The government, for its part, recognises that all is not well in higher education. Its main policy document Mahinda Chinthana (2010) says universities should not be "factories that create technicians for employment". It also acknowledges the need for an education system that includes "liberal thinking, broad dialogue and opportunities for entertainment" for all undergraduates.

How do we get to that ideal from our messy and contentious state? While the current reforms are significant, some feel they are not radical enough.

"The first step is to accept that we have universities in name only," says Dr Rohan Samarajiva, an economist and former telecom regulator who now heads the regional think tank LIRNEasia.

In a candid appraisal of the Sri Lankan university system today, he holds three groups in higher education responsible for this tragedy: "The faculty who teach, who administer the universities, and who have been responsible through wrong hiring and promotion practices of degrading the quality of their establishments."

Others privately share his observation. A senior academic and one time university vice-chancellor recently told me how mediocre academics were producing even more mediocre students every year. He called it "making photocopies of photocopies".

Clearly, there is something seriously wrong with the country's university system when many politicians, senior officials and even some professors choose to educate their own children overseas - even when admission is secured locally.

Samarajiva doubts that piecemeal solutions could reform the university system. In a recent column, he advocated a more drastic approach.

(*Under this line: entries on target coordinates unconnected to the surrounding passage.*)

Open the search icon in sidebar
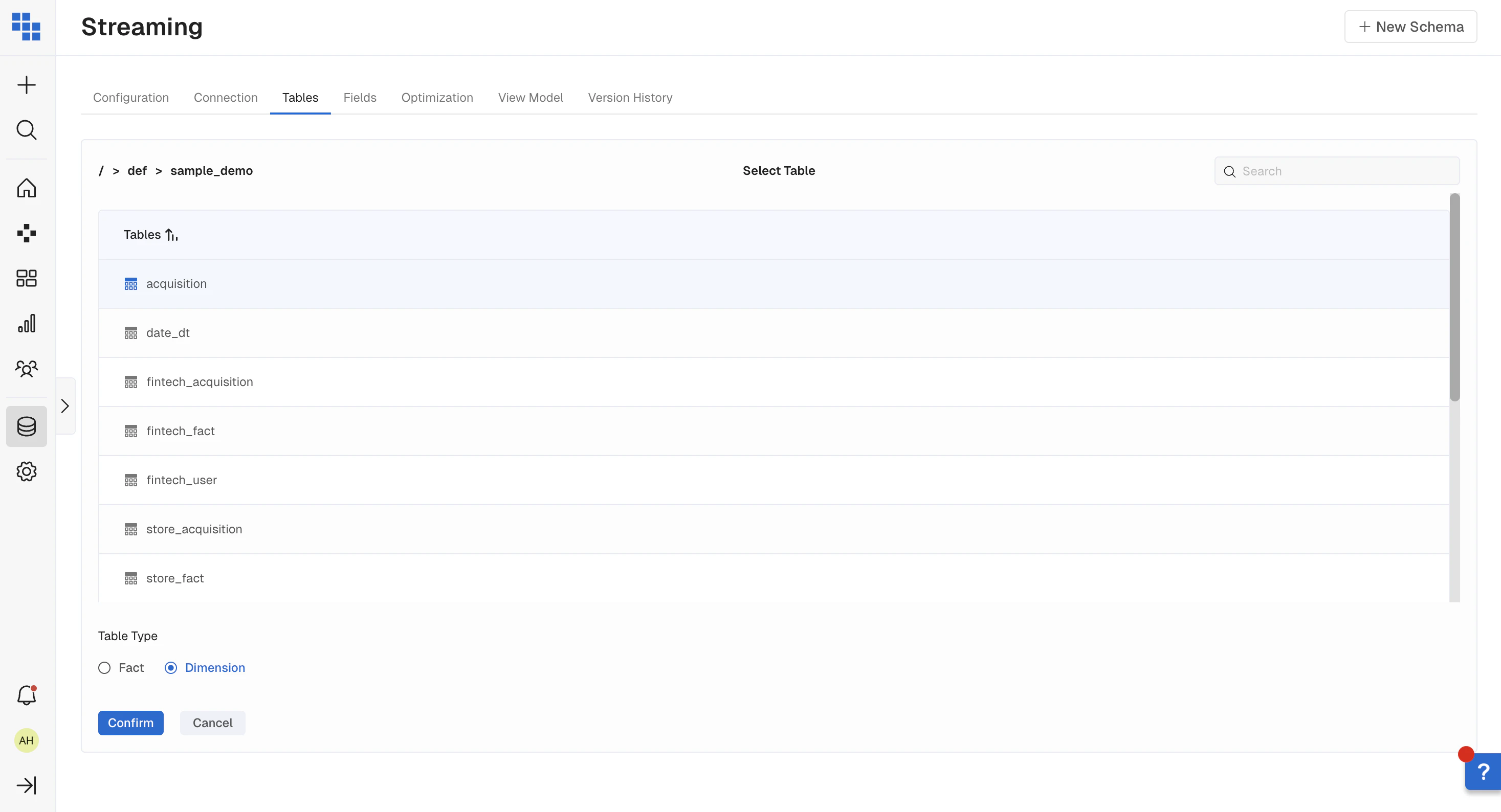Viewport: 1501px width, 812px height. tap(26, 130)
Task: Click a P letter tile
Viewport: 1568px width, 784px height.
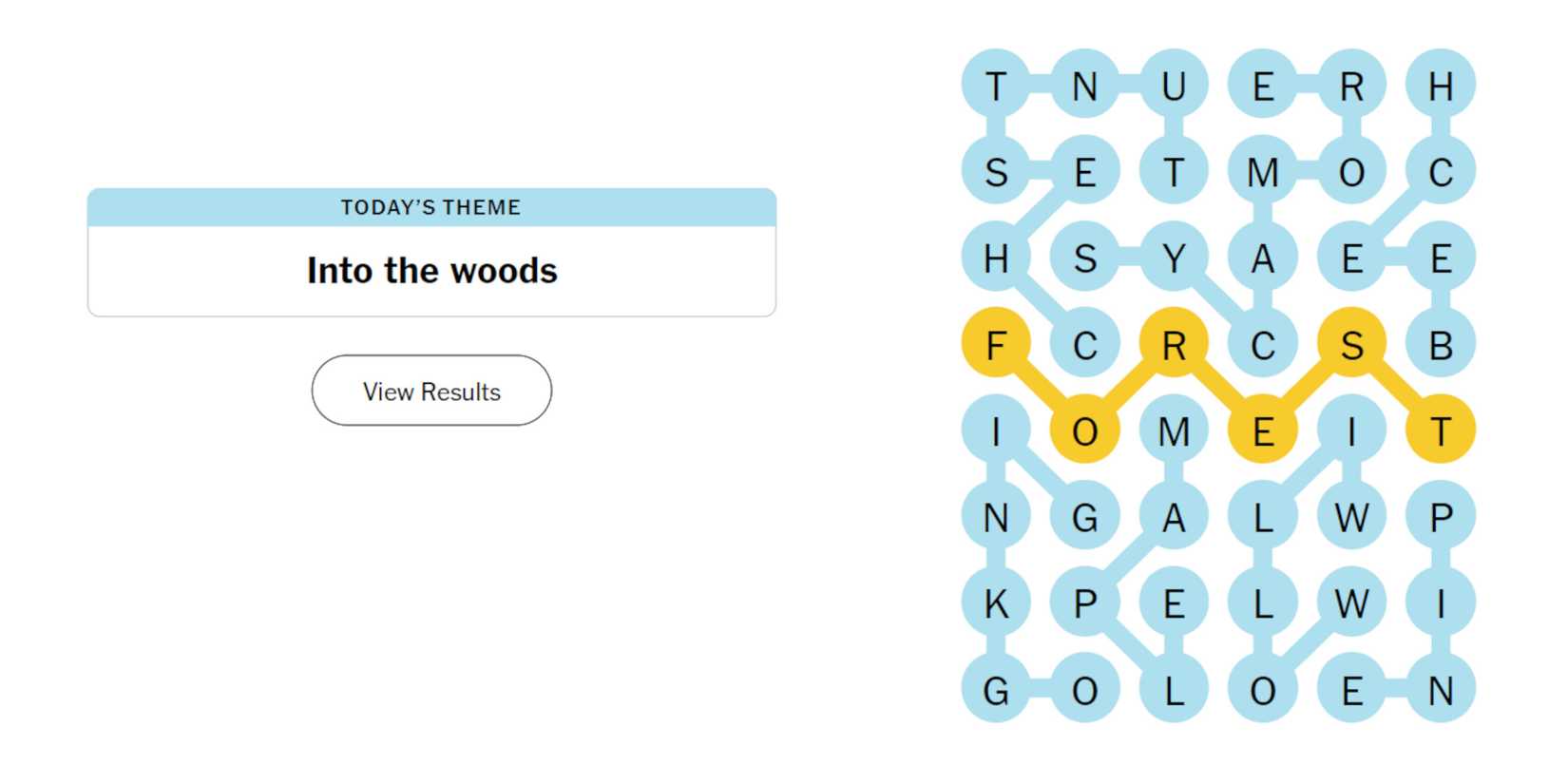Action: pyautogui.click(x=1441, y=519)
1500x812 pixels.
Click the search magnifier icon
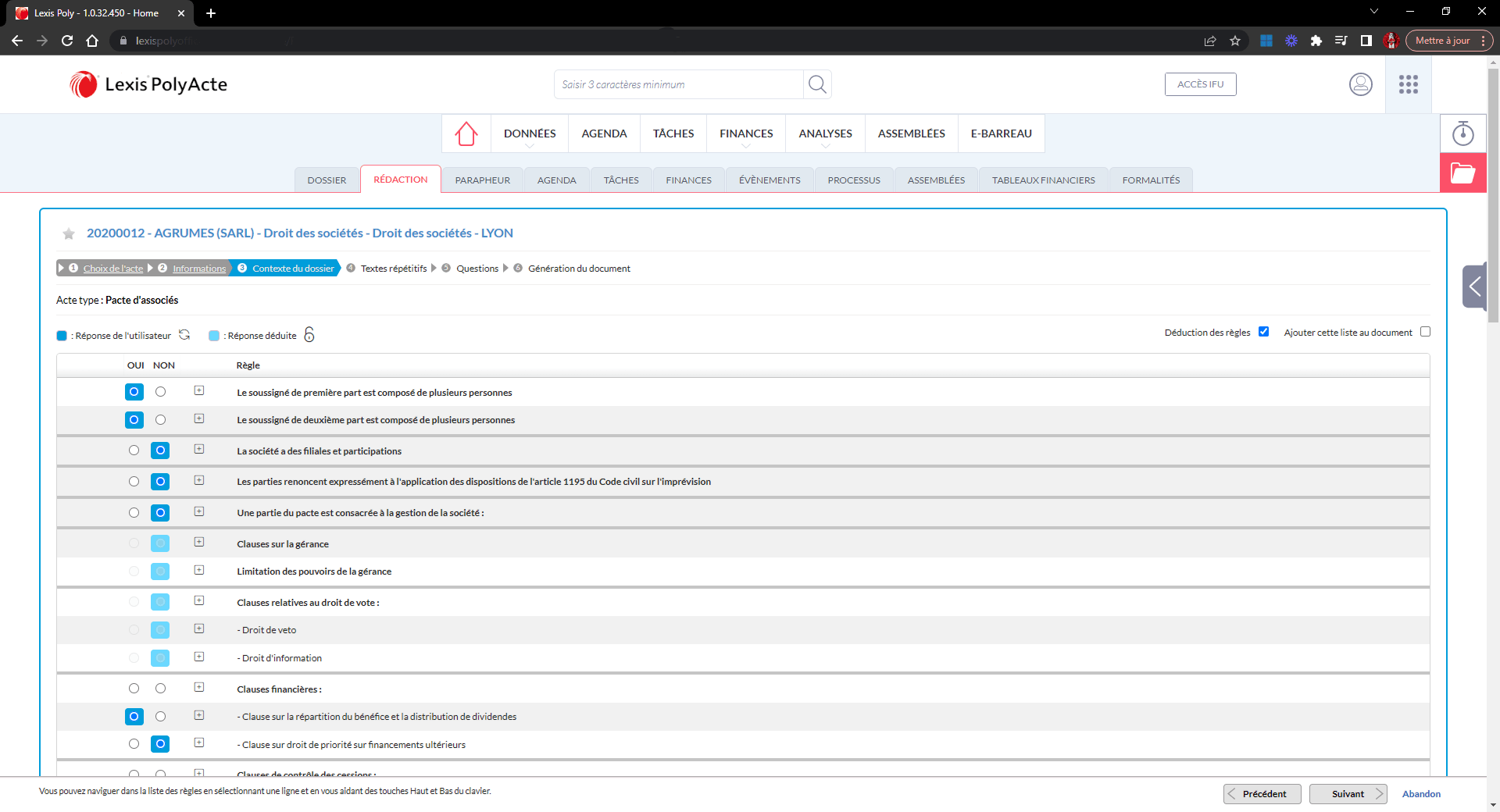pyautogui.click(x=817, y=84)
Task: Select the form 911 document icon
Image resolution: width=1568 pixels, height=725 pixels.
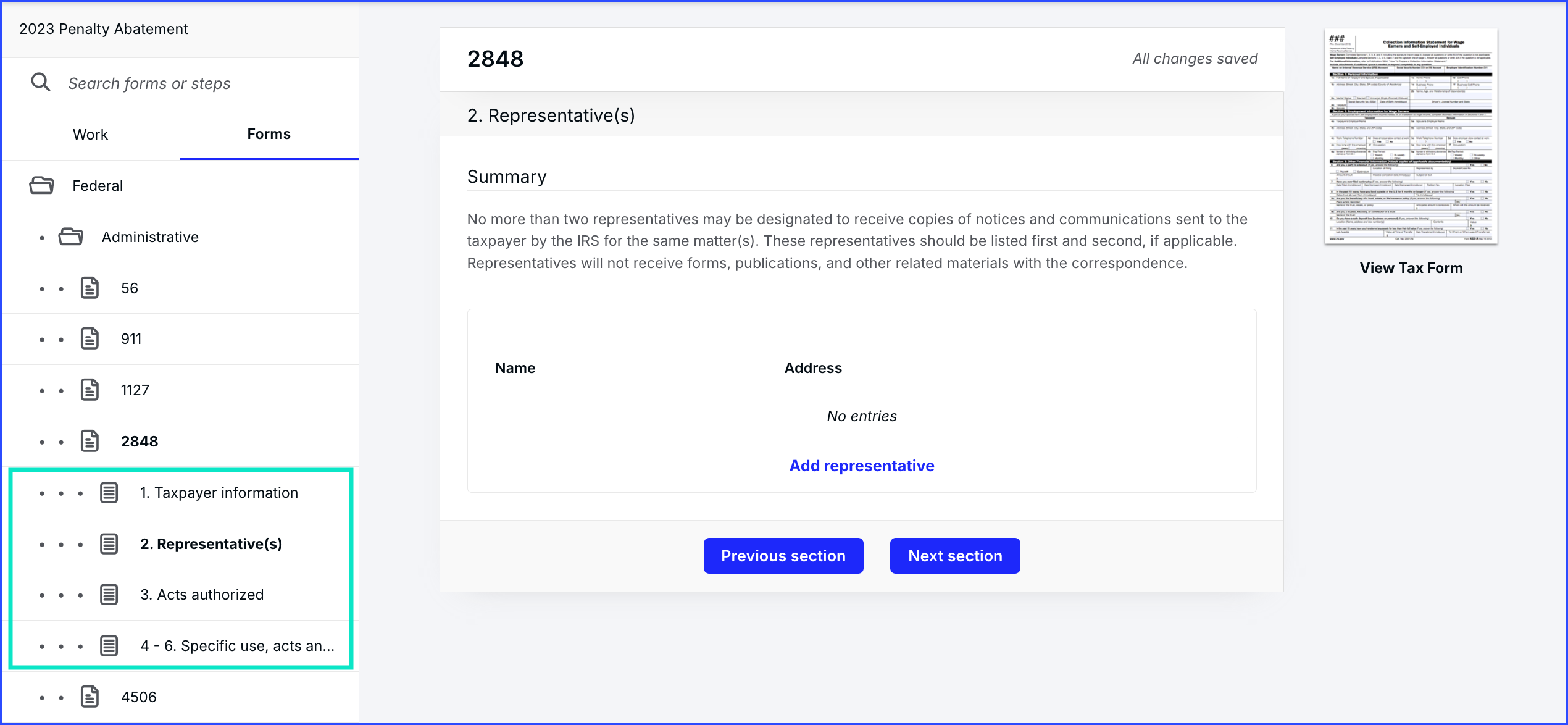Action: coord(90,338)
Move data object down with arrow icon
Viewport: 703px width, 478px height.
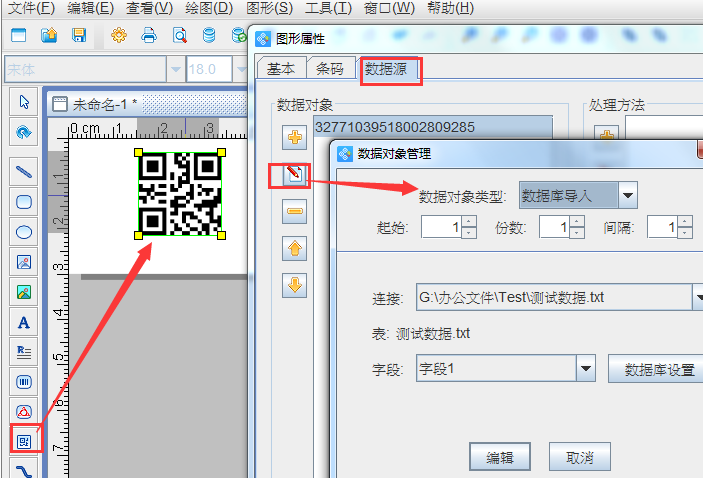[294, 285]
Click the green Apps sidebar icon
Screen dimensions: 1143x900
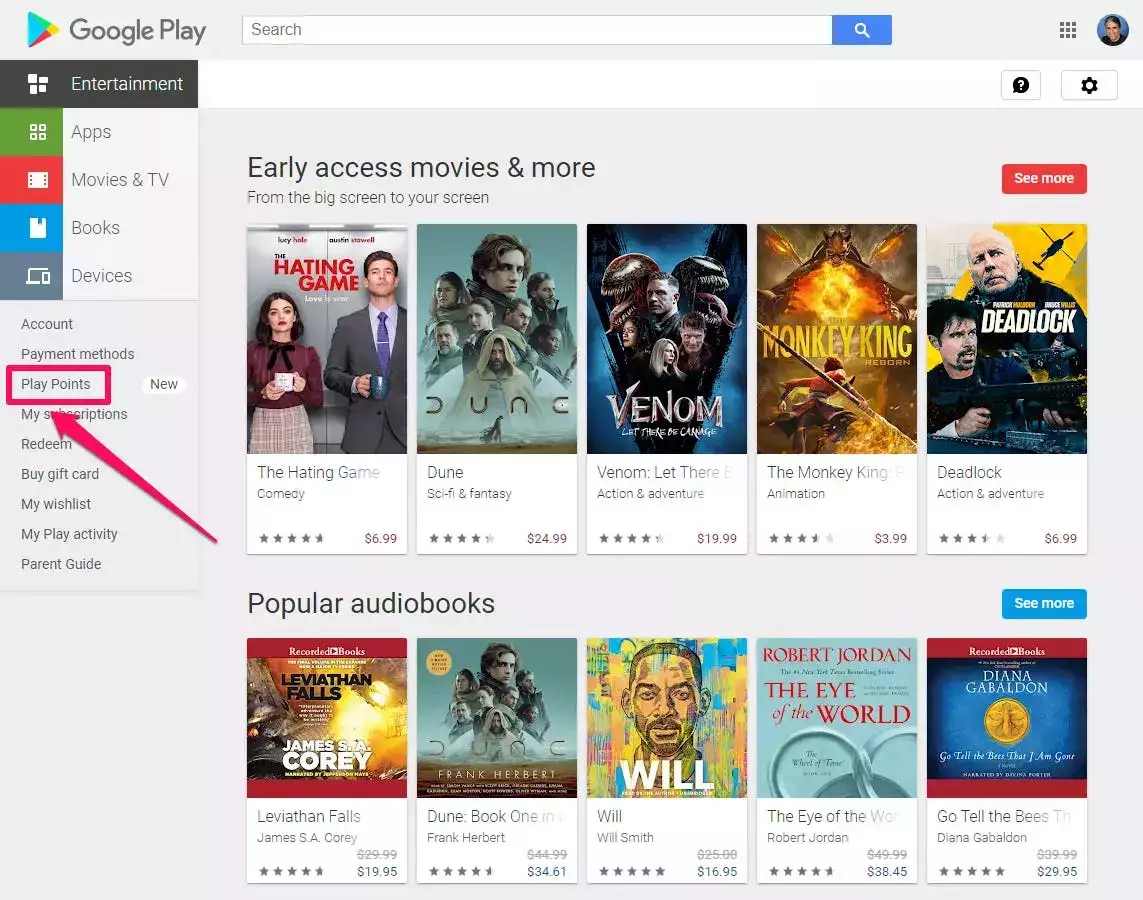tap(37, 132)
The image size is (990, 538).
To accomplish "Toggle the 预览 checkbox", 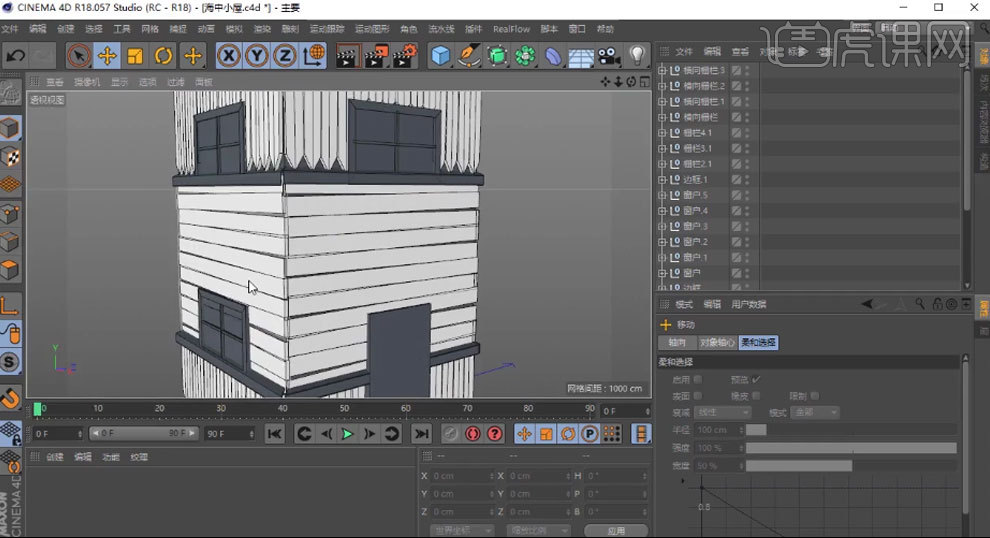I will click(756, 379).
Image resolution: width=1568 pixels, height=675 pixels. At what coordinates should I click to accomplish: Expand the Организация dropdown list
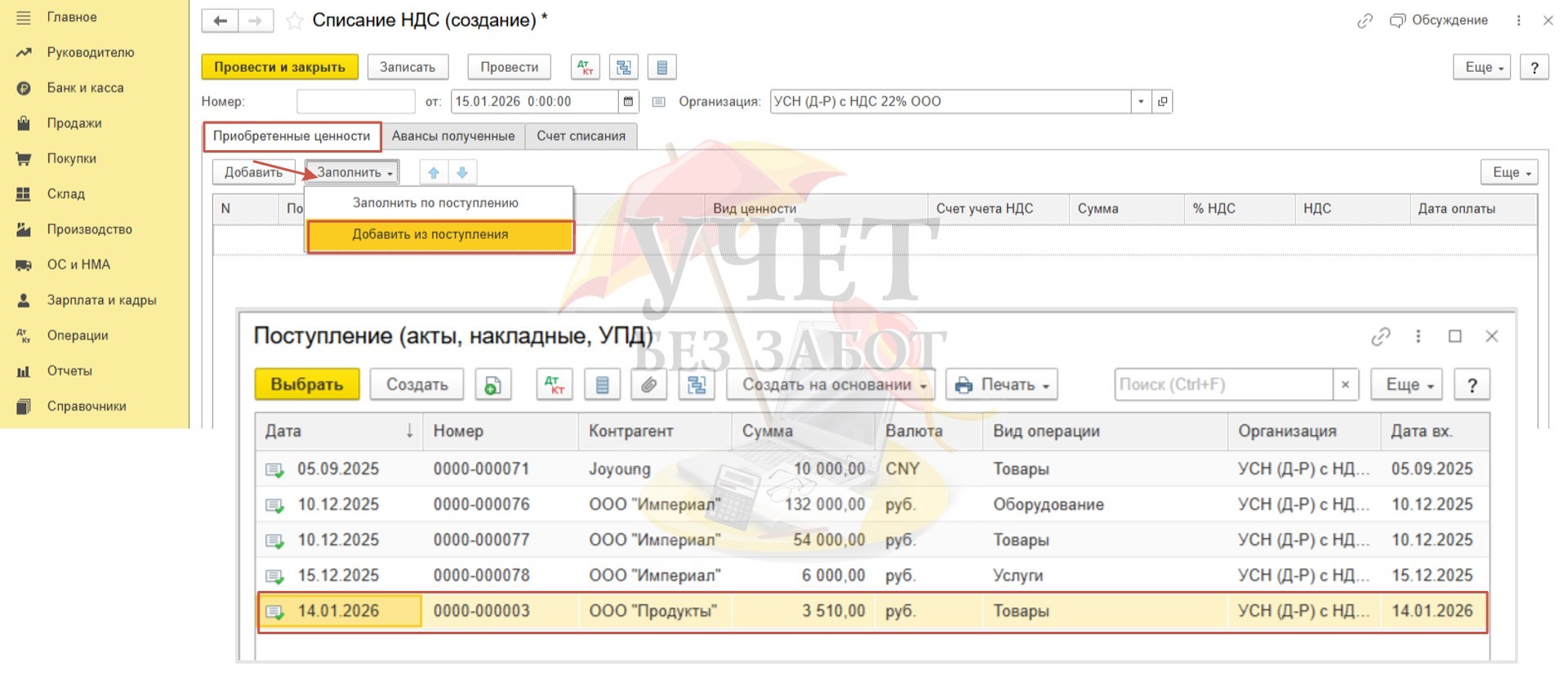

He called it the academic equivalent of 'rebooting' or restarting a computer when all else fails.

His proposal: "Highly qualified, foreign faculty must be recruited for each of the disciplines and given the authority to interview and place the current faculty in positions commensurate with their qualifications, output and productivity (or direct them to gainful employment elsewhere). They would also oversee the reform of university curricula, internal procedures, and of course, incentive structures."

While rebooting does not always fix problems in a faulty computer, it sorts things out most of the time. Will the guardians of Sri Lanka's university system choose or allow this 'reboot option' any time soon?

* Nalaka Gunawardene sometimes calls himself a 'higher education refugee'. He holds journalism qualifications from the University of Colombo and Open University of Sri Lanka and blogs on media, society and development issues at

As a former professor in a university in Sri Lanka, I can say that the current situation is the product of the combined efforts of lazy and politically oriented academics with only self and financial interests and students who are politicised to prevent any developments and new thinking. Both parties prefer to maintain what is there (resulting in degradation) rather than improving or moving forward with new thinking and global needs.

For many, keeping their job designations and moving up to the next level is the only ambition. To this effect promotional schemes were manipulated and curricula never improved. The academics could always hide behind the excuse of low salaries and the students low facilities. Neither is interested in building on what is available or what could be done to improve the national system.